5 Steps to Grow Through The Cold In A Winter Greenhouse

5 Steps to Grow Through The Cold In A Winter Greenhouse

29th Nov 2017

For growers large and small, the ancient change of seasons has long played foil to agricultural success throughout the year. Growers in northern climates - especially those in areas expecting heavy snowfall, low (or no) daylight, and extremely cold temperatures - often forgo growing altogether during the cold season, and simply shut down operations until the spring once again shows its face.

With a greenhouse, however, growers across the world are flipping the script on winter growing.

Because a greenhouse offers growers a controlled and consistent environment regardless of the season, many can keep their crops coming up throughout the year - and that means you can keep growing all through the winter. Here’s a look at how to keep your production steady even when the temperature starts to drop.

1. Winterize… The Right Way

Spring may be synonymous with “spring cleaning,” but for greenhouse growers, early winter brings its own call to clean up a bit in anticipation of the changing weather.

The “winterizing” process is fairly routine for greenhouse owners, whether you plan on keeping a winter grow going or not. Essentially, it’s your chance to clean up completely from the late summer and fall harvest season, and get your greenhouse in top working shape before the snow falls. That means thoroughly cleaning out any and all remaining organic materials in your greenhouse, as well as scrubbing and disinfecting the walls and equipment within your greenhouse.

It’s also a good opportunity to inspect all moving parts of your greenhouse for any maintenance requirements, which should be repaired or replaced well before the snow starts to fall, which will help ensure a healthy and happy greenhouse even when the temperature drops below zero.

2. Pick The Right Crops

Ever tried to grow a mango in the arctic? Obviously, it’s not going to work - the plant needs more light and heat than the arctic environment can really ever provide. Growing through winter - even growing the crops you succeed with all year long - can offer up the same problems.

That’s why it’s critical when planning your winter grow to pick crops you know will withstand the extremes of winter conditions. While your greenhouse may mitigate many of the most damaging aspects of the winter season, growers in northern and snowy climates should still seek out hardy root vegetables and leafy greens - like spinach, carrots, collards, and others - to ensure success throughout the winter growing season.

3. Light Well

Nothing great grows in the darkness - at least, nothing edible anyway. That’s why so many crops start to struggle just when the sunlight starts to creep backward, and long days of bright sunshine start giving way to colder, later mornings and longer, darker nights. Growing cold-tolerant crops will be sustainable in the grow cycle going through the dark.

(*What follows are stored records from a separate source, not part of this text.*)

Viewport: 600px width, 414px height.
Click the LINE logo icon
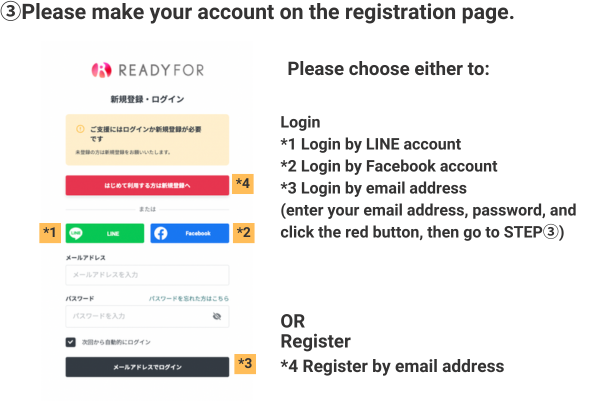pos(77,233)
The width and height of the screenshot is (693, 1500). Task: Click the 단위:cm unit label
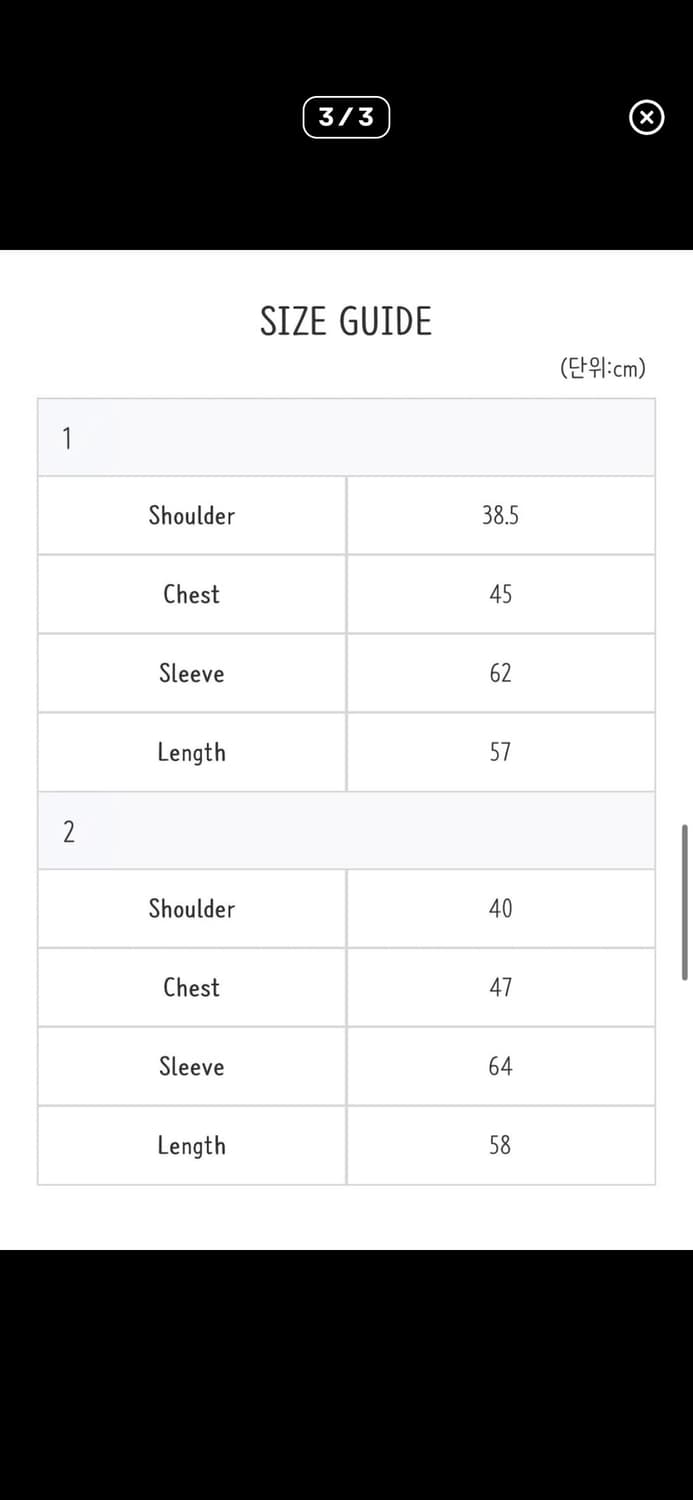[603, 368]
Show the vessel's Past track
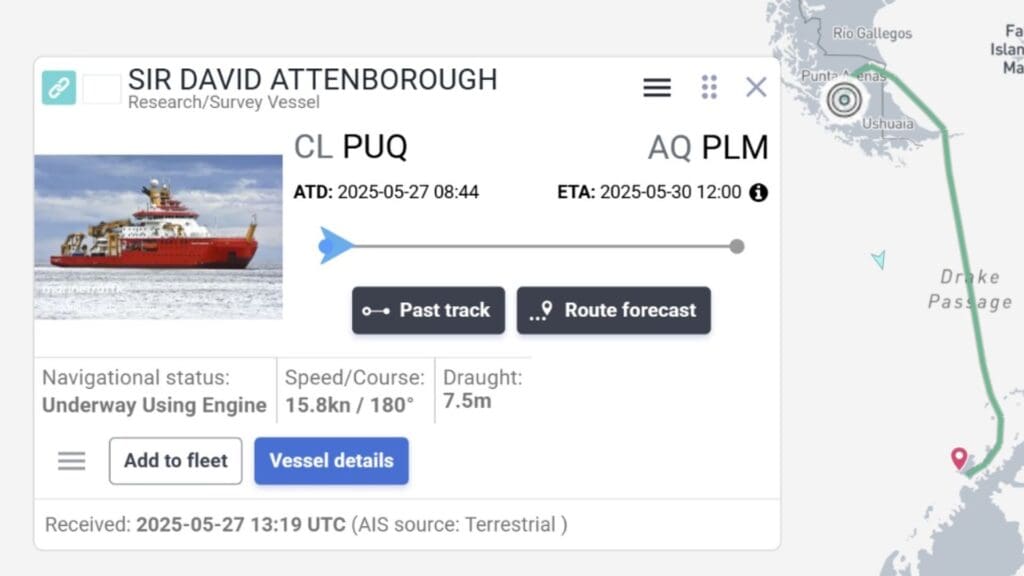 [x=428, y=310]
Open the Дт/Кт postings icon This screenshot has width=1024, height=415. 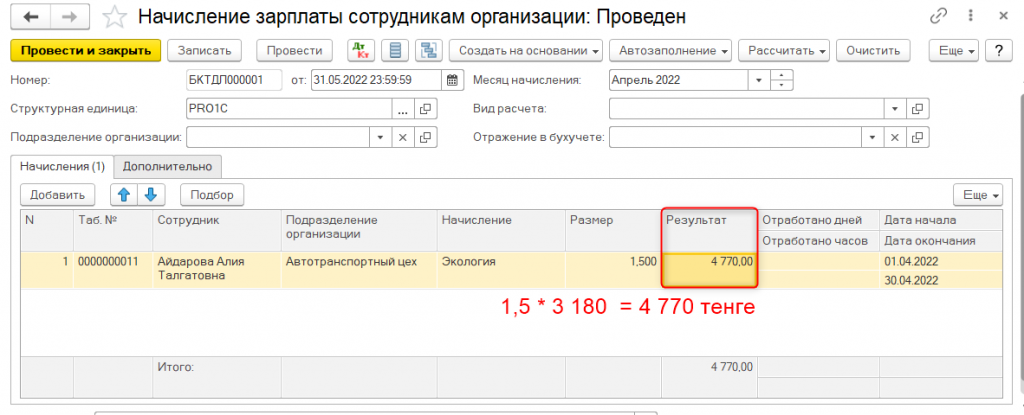tap(359, 50)
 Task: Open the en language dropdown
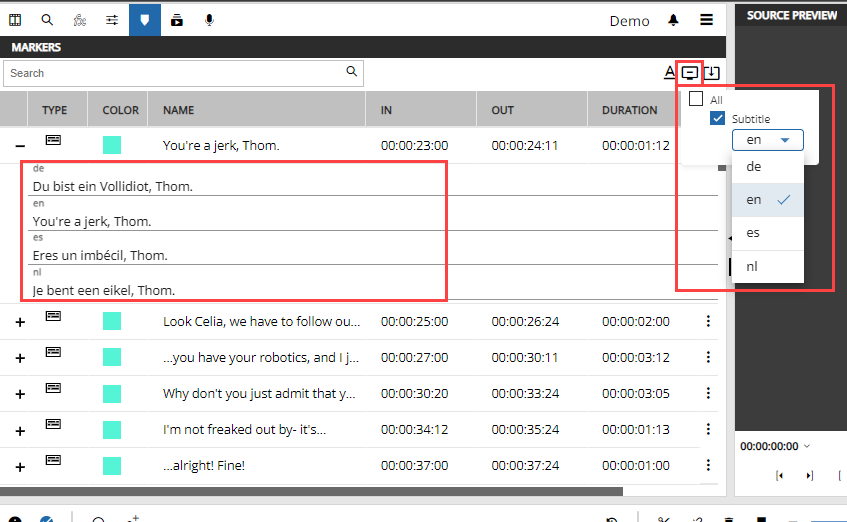pos(767,140)
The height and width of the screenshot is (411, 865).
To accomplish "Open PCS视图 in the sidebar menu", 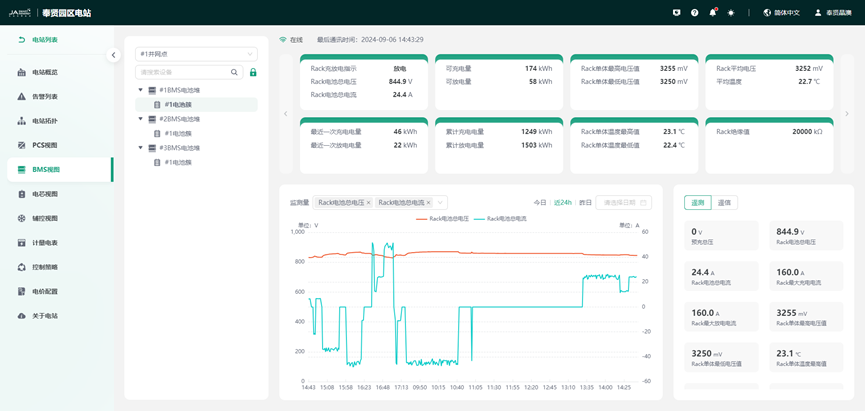I will click(x=44, y=145).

4. Control Heat & Humidity

The colder it is outside your greenhouse, the higher your demand for heat will be inside your greenhouse. Whether you’re facing mild winters down south or harsh, sub-freezing storms up north, the heat from the sun may simply not be enough to keep your crops coming until spring. That’s why an efficient and properly-sized supplemental heating system might just be necessary for your winter greenhouse if required for the crops you are growing.

But it’s not only plants that need heat to keep growing through winter. Certain diseases love a warm hideaway when the outside is inhospitable, and your warm, humid greenhouse might just be the perfect place for diseases to settle in. That’s why it’s critical to balance your humidity as well as your heat, either through proper ventilation or effective dehumidifying systems, to prevent diseases from slowing down your crops.

5. Harvest Efficiently

One of the most common mistakes first-time winter growers make is to treat the winter harvest like the spring or summer. While grow periods during other times of the year might culminate in one big harvest of all the same crop over a short time span, winter harvests should ideally be spread out to cover the entire season. This means being smart about your scheduling, harvesting when you need to, and allowing plants that can regrow to do so.

Many winter growers plan out their beds in rows which can be harvested one-by-one, allowing the first-harvested rows to re-grow and repopulate in the time the other rows are being harvested. That way, the cycle of fresh veggies being harvested - although lower in number - will last all the way through until spring comes. This way, growers can continue to provide fresh crops at farmer’s markets throughout the winter without leaving customers wanting.

Grow Strong Through Till Spring

Keeping your greenhouse fresh and productive through the traditionally-barren winter may seem impossible to the inexperienced, but with smart planning and the right tools you can keep your best produce coming in strong through the winter and well into the spring season. With a greenhouse, year-round growing is possible. Are you ready to get growing this winter?